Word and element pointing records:

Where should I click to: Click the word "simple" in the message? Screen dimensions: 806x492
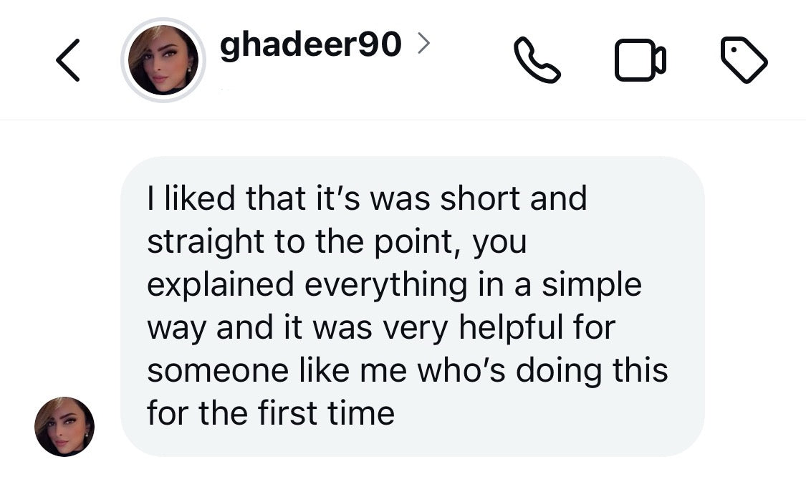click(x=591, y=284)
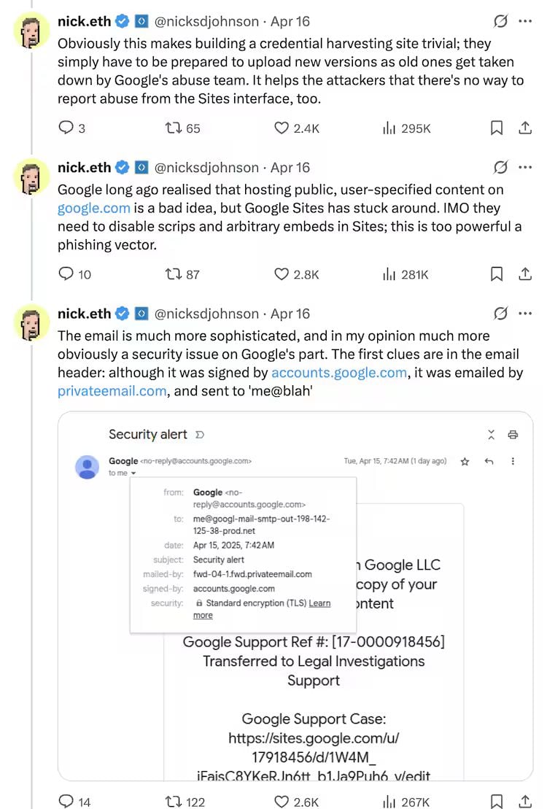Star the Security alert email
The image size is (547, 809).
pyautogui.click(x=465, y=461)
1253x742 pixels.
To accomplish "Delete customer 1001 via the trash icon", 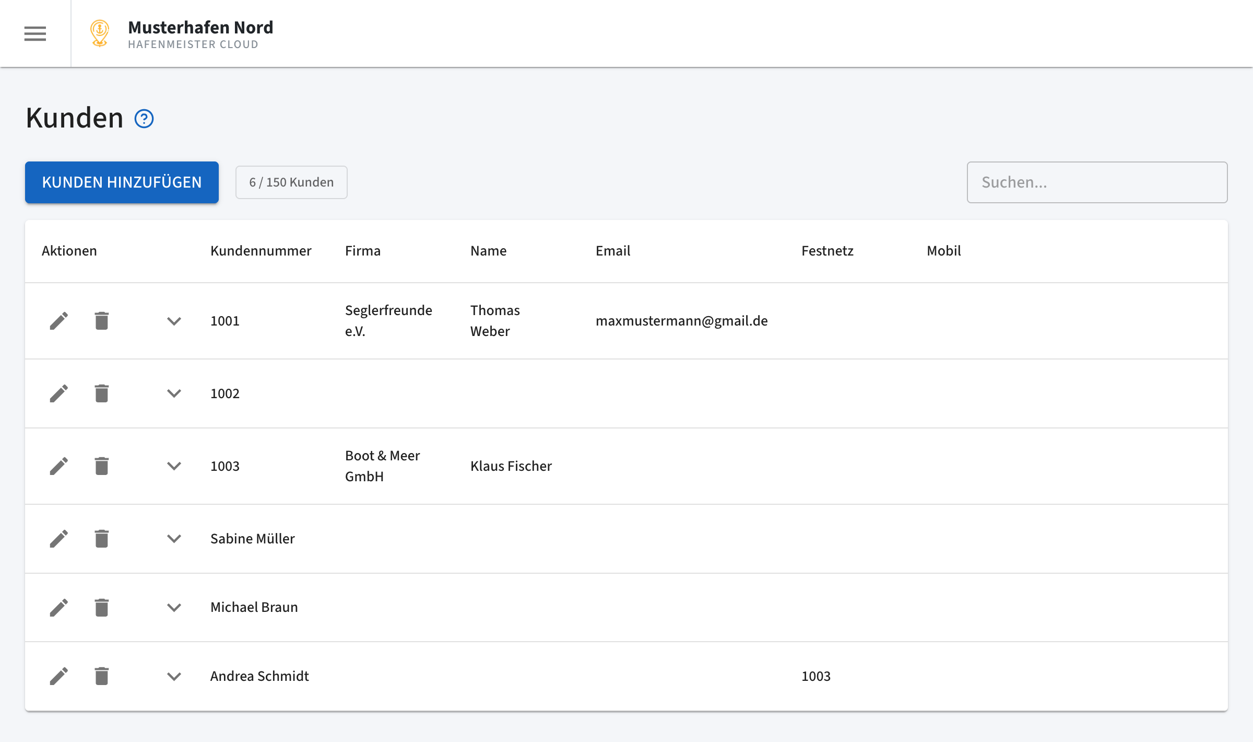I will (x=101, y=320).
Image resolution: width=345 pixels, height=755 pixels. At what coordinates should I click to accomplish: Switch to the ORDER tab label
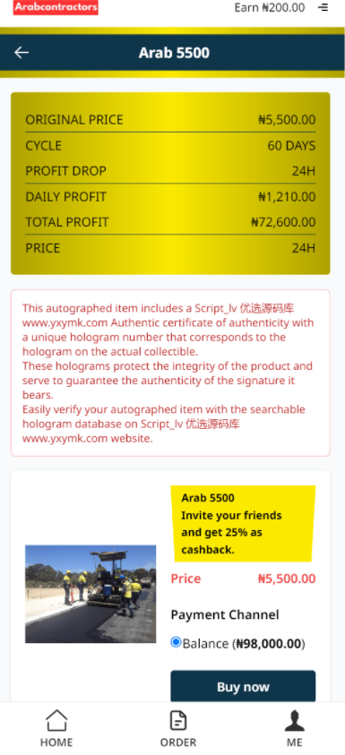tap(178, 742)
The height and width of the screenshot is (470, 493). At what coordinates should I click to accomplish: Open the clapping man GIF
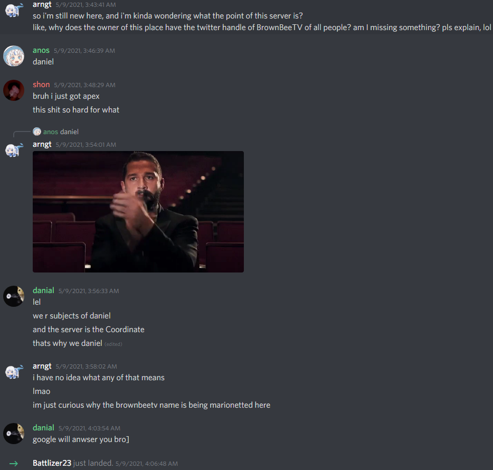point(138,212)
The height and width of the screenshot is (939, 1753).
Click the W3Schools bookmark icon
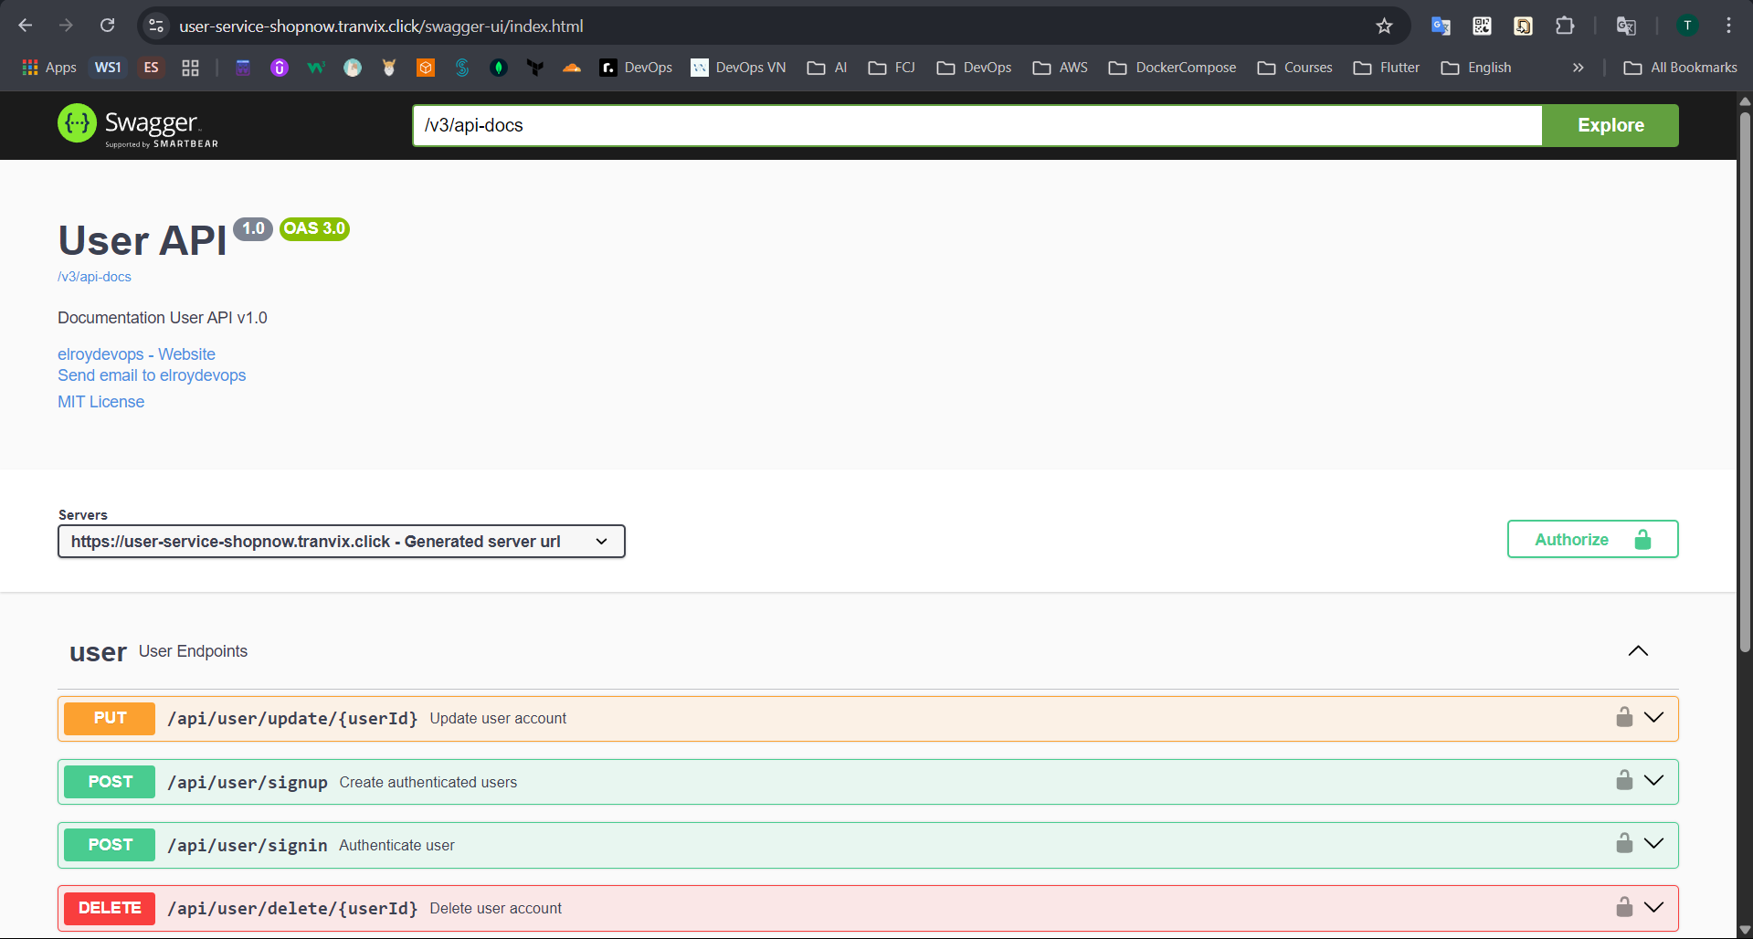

-- TASK DIRECTIONS --
Carry over the records starting at the line containing "Image resolution: width=345" and ending at the last record, adding 4 to every coordinate in the answers and leaving the requests unchanged. Leave the pictures out.

-- ANSWER TO THE PROBLEM --
Image resolution: width=345 pixels, height=755 pixels. At what coordinates should I click to accomplish: Switch to the ORDER tab label
tap(182, 746)
The height and width of the screenshot is (470, 493). At what coordinates should I click to accomplish: Open the clapping man GIF
point(142,216)
The height and width of the screenshot is (939, 1753).
Click the W3Schools bookmark icon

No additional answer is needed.